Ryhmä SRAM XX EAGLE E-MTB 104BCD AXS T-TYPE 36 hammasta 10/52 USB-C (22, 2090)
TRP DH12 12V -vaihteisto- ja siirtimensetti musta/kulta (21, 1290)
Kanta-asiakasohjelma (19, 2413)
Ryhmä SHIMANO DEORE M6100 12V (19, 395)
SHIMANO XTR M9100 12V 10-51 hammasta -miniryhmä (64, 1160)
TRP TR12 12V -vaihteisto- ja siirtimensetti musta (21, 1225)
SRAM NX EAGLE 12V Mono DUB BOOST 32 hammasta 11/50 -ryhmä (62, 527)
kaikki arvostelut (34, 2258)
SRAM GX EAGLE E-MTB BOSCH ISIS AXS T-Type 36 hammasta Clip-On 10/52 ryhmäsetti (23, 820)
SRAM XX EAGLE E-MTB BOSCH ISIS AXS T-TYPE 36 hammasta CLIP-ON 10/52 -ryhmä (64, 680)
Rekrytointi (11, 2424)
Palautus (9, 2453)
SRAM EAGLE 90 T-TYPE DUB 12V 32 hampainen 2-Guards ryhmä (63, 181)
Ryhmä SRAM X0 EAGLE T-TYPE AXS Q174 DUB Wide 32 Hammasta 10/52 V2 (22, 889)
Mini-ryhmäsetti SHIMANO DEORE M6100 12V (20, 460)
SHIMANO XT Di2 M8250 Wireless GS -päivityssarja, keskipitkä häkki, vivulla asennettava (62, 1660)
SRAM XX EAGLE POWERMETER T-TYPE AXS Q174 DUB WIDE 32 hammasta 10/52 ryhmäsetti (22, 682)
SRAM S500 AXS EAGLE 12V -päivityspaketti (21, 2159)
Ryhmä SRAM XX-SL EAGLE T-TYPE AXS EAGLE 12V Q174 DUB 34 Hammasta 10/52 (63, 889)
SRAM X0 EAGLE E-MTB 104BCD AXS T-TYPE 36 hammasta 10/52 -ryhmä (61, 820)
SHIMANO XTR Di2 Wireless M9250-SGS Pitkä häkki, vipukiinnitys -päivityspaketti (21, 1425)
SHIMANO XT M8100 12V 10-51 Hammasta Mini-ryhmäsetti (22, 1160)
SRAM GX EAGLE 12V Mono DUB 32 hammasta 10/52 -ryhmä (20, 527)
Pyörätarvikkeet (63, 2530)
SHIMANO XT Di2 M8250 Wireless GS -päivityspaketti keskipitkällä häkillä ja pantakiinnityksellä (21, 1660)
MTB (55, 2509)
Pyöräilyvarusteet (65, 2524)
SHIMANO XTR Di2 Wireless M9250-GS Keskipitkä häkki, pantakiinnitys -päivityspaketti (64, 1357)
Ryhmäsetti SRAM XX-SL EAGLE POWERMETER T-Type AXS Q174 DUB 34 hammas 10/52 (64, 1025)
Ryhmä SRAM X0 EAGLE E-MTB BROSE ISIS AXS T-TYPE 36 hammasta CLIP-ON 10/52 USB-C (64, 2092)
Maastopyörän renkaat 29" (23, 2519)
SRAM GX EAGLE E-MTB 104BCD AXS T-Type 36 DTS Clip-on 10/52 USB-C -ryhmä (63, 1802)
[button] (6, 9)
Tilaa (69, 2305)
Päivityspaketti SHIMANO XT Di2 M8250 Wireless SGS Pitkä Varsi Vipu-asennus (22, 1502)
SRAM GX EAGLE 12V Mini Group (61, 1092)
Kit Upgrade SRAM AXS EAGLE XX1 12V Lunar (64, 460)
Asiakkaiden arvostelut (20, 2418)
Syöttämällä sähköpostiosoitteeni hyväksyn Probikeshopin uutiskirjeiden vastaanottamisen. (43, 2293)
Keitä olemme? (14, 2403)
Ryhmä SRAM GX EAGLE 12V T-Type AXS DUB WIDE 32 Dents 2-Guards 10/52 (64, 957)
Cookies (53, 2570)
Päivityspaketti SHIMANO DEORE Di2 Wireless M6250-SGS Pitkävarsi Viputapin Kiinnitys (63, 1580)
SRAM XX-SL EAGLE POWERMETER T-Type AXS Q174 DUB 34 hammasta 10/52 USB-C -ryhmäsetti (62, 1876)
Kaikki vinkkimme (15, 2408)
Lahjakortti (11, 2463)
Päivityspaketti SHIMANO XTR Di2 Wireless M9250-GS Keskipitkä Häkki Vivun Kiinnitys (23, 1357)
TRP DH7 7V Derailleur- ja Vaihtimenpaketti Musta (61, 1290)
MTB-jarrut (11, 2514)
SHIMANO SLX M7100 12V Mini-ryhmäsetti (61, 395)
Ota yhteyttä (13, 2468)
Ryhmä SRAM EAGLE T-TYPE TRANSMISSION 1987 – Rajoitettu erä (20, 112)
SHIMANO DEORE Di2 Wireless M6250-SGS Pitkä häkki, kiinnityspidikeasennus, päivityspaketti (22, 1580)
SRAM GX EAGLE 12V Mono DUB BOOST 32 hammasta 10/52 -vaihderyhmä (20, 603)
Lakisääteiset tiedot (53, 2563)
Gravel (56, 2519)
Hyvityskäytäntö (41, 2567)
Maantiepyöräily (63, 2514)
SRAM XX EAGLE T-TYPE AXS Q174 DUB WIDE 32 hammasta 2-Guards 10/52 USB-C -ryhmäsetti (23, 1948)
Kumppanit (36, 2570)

══════════════════════════════

Task to complete -
Produce an exact copy of every entry above.

Solution to the exercise -
Ryhmä SRAM XX EAGLE E-MTB 104BCD AXS T-TYPE 36 hammasta 10/52 USB-C (22, 2090)
TRP DH12 12V -vaihteisto- ja siirtimensetti musta/kulta (21, 1290)
Kanta-asiakasohjelma (19, 2413)
Ryhmä SHIMANO DEORE M6100 12V (19, 395)
SHIMANO XTR M9100 12V 10-51 hammasta -miniryhmä (64, 1160)
TRP TR12 12V -vaihteisto- ja siirtimensetti musta (21, 1225)
SRAM NX EAGLE 12V Mono DUB BOOST 32 hammasta 11/50 -ryhmä (62, 527)
kaikki arvostelut (34, 2258)
SRAM GX EAGLE E-MTB BOSCH ISIS AXS T-Type 36 hammasta Clip-On 10/52 ryhmäsetti (23, 820)
SRAM XX EAGLE E-MTB BOSCH ISIS AXS T-TYPE 36 hammasta CLIP-ON 10/52 -ryhmä (64, 680)
Rekrytointi (11, 2424)
Palautus (9, 2453)
SRAM EAGLE 90 T-TYPE DUB 12V 32 hampainen 2-Guards ryhmä (63, 181)
Ryhmä SRAM X0 EAGLE T-TYPE AXS Q174 DUB Wide 32 Hammasta 10/52 V2 (22, 889)
Mini-ryhmäsetti SHIMANO DEORE M6100 12V (20, 460)
SHIMANO XT Di2 M8250 Wireless GS -päivityssarja, keskipitkä häkki, vivulla asennettava (62, 1660)
SRAM XX EAGLE POWERMETER T-TYPE AXS Q174 DUB WIDE 32 hammasta 10/52 ryhmäsetti (22, 682)
SRAM S500 AXS EAGLE 12V -päivityspaketti (21, 2159)
Ryhmä SRAM XX-SL EAGLE T-TYPE AXS EAGLE 12V Q174 DUB 34 Hammasta 10/52 (63, 889)
SRAM X0 EAGLE E-MTB 104BCD AXS T-TYPE 36 hammasta 10/52 -ryhmä (61, 820)
SHIMANO XTR Di2 Wireless M9250-SGS Pitkä häkki, vipukiinnitys -päivityspaketti (21, 1425)
SHIMANO XT M8100 12V 10-51 Hammasta Mini-ryhmäsetti (22, 1160)
SRAM GX EAGLE 12V Mono DUB 32 hammasta 10/52 -ryhmä (20, 527)
Pyörätarvikkeet (63, 2530)
SHIMANO XT Di2 M8250 Wireless GS -päivityspaketti keskipitkällä häkillä ja pantakiinnityksellä (21, 1660)
MTB (55, 2509)
Pyöräilyvarusteet (65, 2524)
SHIMANO XTR Di2 Wireless M9250-GS Keskipitkä häkki, pantakiinnitys -päivityspaketti (64, 1357)
Ryhmäsetti SRAM XX-SL EAGLE POWERMETER T-Type AXS Q174 DUB 34 hammas 10/52 (64, 1025)
Ryhmä SRAM X0 EAGLE E-MTB BROSE ISIS AXS T-TYPE 36 hammasta CLIP-ON 10/52 USB-C (64, 2092)
Maastopyörän renkaat 29" (23, 2519)
SRAM GX EAGLE E-MTB 104BCD AXS T-Type 36 DTS Clip-on 10/52 USB-C -ryhmä (63, 1802)
[button] (6, 9)
Tilaa (69, 2305)
Päivityspaketti SHIMANO XT Di2 M8250 Wireless SGS Pitkä Varsi Vipu-asennus (22, 1502)
SRAM GX EAGLE 12V Mini Group (61, 1092)
Kit Upgrade SRAM AXS EAGLE XX1 12V Lunar (64, 460)
Asiakkaiden arvostelut (20, 2418)
Syöttämällä sähköpostiosoitteeni hyväksyn Probikeshopin uutiskirjeiden vastaanottamisen. (43, 2293)
Keitä olemme? (14, 2403)
Ryhmä SRAM GX EAGLE 12V T-Type AXS DUB WIDE 32 Dents 2-Guards 10/52 (64, 957)
Cookies (53, 2570)
Päivityspaketti SHIMANO DEORE Di2 Wireless M6250-SGS Pitkävarsi Viputapin Kiinnitys (63, 1580)
SRAM XX-SL EAGLE POWERMETER T-Type AXS Q174 DUB 34 hammasta 10/52 USB-C -ryhmäsetti (62, 1876)
Kaikki vinkkimme (15, 2408)
Lahjakortti (11, 2463)
Päivityspaketti SHIMANO XTR Di2 Wireless M9250-GS Keskipitkä Häkki Vivun Kiinnitys (23, 1357)
TRP DH7 7V Derailleur- ja Vaihtimenpaketti Musta (61, 1290)
MTB-jarrut (11, 2514)
SHIMANO SLX M7100 12V Mini-ryhmäsetti (61, 395)
Ota yhteyttä (13, 2468)
Ryhmä SRAM EAGLE T-TYPE TRANSMISSION 1987 – Rajoitettu erä (20, 112)
SHIMANO DEORE Di2 Wireless M6250-SGS Pitkä häkki, kiinnityspidikeasennus, päivityspaketti (22, 1580)
SRAM GX EAGLE 12V Mono DUB BOOST 32 hammasta 10/52 -vaihderyhmä (20, 603)
Lakisääteiset tiedot (53, 2563)
Gravel (56, 2519)
Hyvityskäytäntö (41, 2567)
Maantiepyöräily (63, 2514)
SRAM XX EAGLE T-TYPE AXS Q174 DUB WIDE 32 hammasta 2-Guards 10/52 USB-C -ryhmäsetti (23, 1948)
Kumppanit (36, 2570)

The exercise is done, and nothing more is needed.